Светлый фон

– Кушай. – Корки хлеба посыпались во мрак подпола.

– Он и без вас прекрасно проживет, – вскользь заметила Маша, зевая и потягиваясь, как кошка.

– Ты поговорить со мной можешь? – спросила я.

Она небрежно кивнула, но ушла на кухню. Пила воду из-под крана, зачерпывая ее ладошкой. Я смотрела на ее костлявую спину. Позвонки торчат, лопатки выступают. Интересно, а как я выгляжу со спины? Напившись, она вытерла мокрое лицо и уставилась на меня, ожидая начала разговора.

– Мне непонятно, как это все произойдет. Ну, если я соглашусь.

Маша сделала вид, что мой вопрос ее не интересует. Она открыла холодильник, заглянула в него и высказалась:

– Кто сожрал всю колбасу? Позавтракать нечем. Да поняла я, что тебя волнует. Ты про уход? Ничего сложно. Просто тебе придется умереть.

У меня в животе что-то сжалось. Маша усмехнулась.

– Страшно? А что страшного-то? Ты же знаешь, что смерти нет.

– Хорошенькое дело «умереть», если нет смерти. Ты проще говори. Чтобы мне понятно стало, – вывернулась я, понимая абсурдность нашей беседы.

Откромсав несколько кусков сыру, Маша задумчиво посмотрела на нож. Тупой, как носовой платок. Выудила из ящика стола точилку и принялась водить лезвием. Как мясник. Издавая жутко неприятный звук.

– Не хочется, а придется. Иначе никак. А как конкретно уйти из этой жизни, ты сама решай.

Говорит, а сама ножом водит туда-сюда. Зарезаться, что ли, предлагает? Как японцу – воткнуть себе в пузо и чтоб кишки наружу. Нафиг-нафиг.

– Типа самоубийства? Нет. Это не годится. Самоубийцы никуда не попадут.
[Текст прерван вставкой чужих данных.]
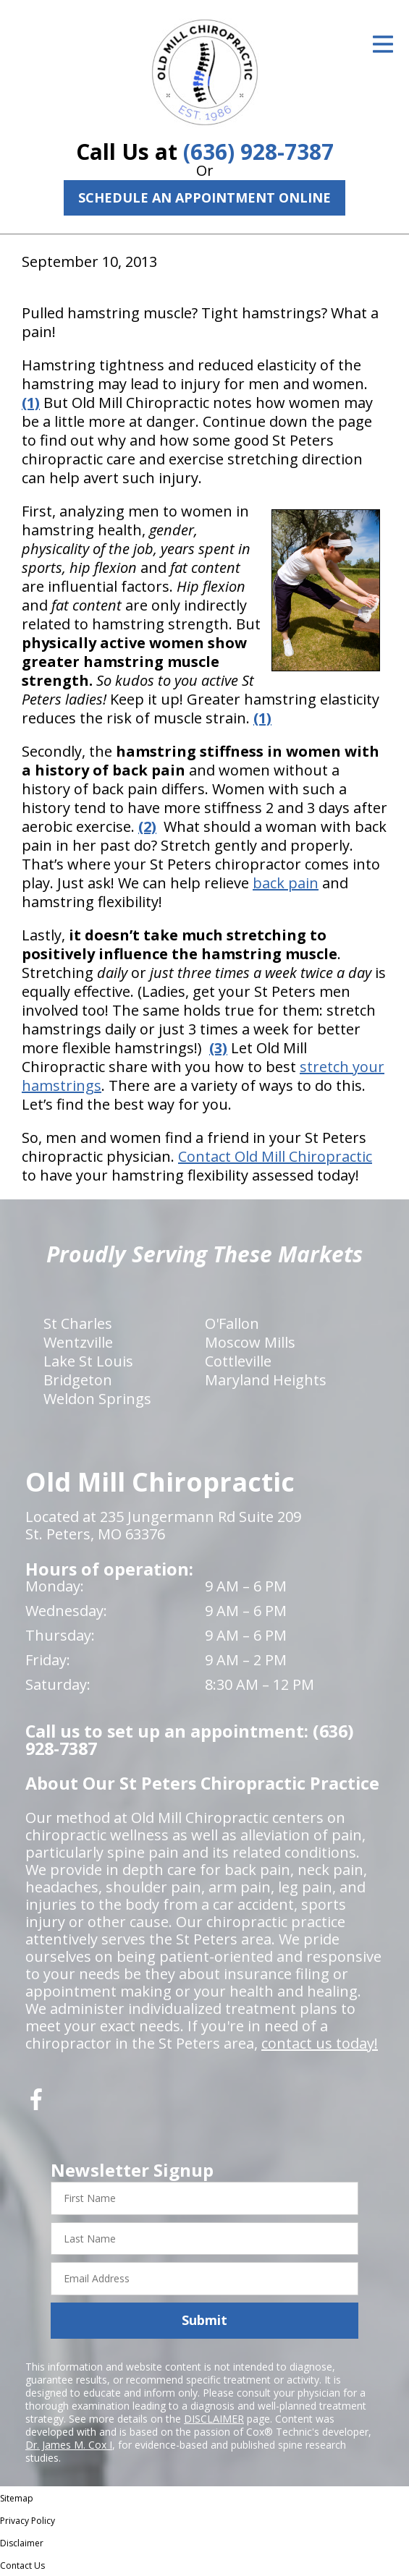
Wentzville (78, 1342)
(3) (218, 1048)
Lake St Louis (88, 1361)
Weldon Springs (97, 1398)
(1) (31, 402)
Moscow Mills (250, 1342)
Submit (204, 2320)
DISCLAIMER (214, 2419)
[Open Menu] (383, 44)
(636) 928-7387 (258, 151)
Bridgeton (77, 1380)
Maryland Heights (265, 1380)
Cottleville (238, 1361)
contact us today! (319, 2043)
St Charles (77, 1323)
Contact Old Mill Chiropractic (275, 1156)
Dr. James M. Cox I (68, 2445)
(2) (147, 826)
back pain (286, 883)
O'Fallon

Это всем известно.

– Откуда?

– Что откуда?

– Откуда вам всем это известно?

И что ей ответить? Я не знаю. Но и правда – все так говорят. Я почти наверняка знаю, что происходит с самоубийцами. Они в стихийные бедствия превращаются.

– Смотри глубже. Почему человек прыгает с крыши? Правильно – потому что ему, дураку, кажется, что он жить не хочет. Он заблуждается, но в момент прыжка его уверенность зашкаливает. Итак, он думает, что не хочет жить. И это, милая моя, самое важное. А ты хочешь жить. Но не здесь. Две большие разницы.

Ловко нарезав батон, Маша самым ласковым образом намазала его маслом и прихлопнула поверху сыр. Мне казалось, что я и есть этот бутерброд, в который она вонзила зубы. В этот момент я была не только бутербродом. Я была всем. Кухней. Домом. Деревьями. Небом. Частично – моими родителями. И даже Арсением. И мне не хотелось терять ни молекулы из всего этого. Из случайной улыбки парня недавно в метро. Из пения птиц. Из тепла от солнечного света жарким летним днем. Запаха спелой земляники. Который был давно – но был!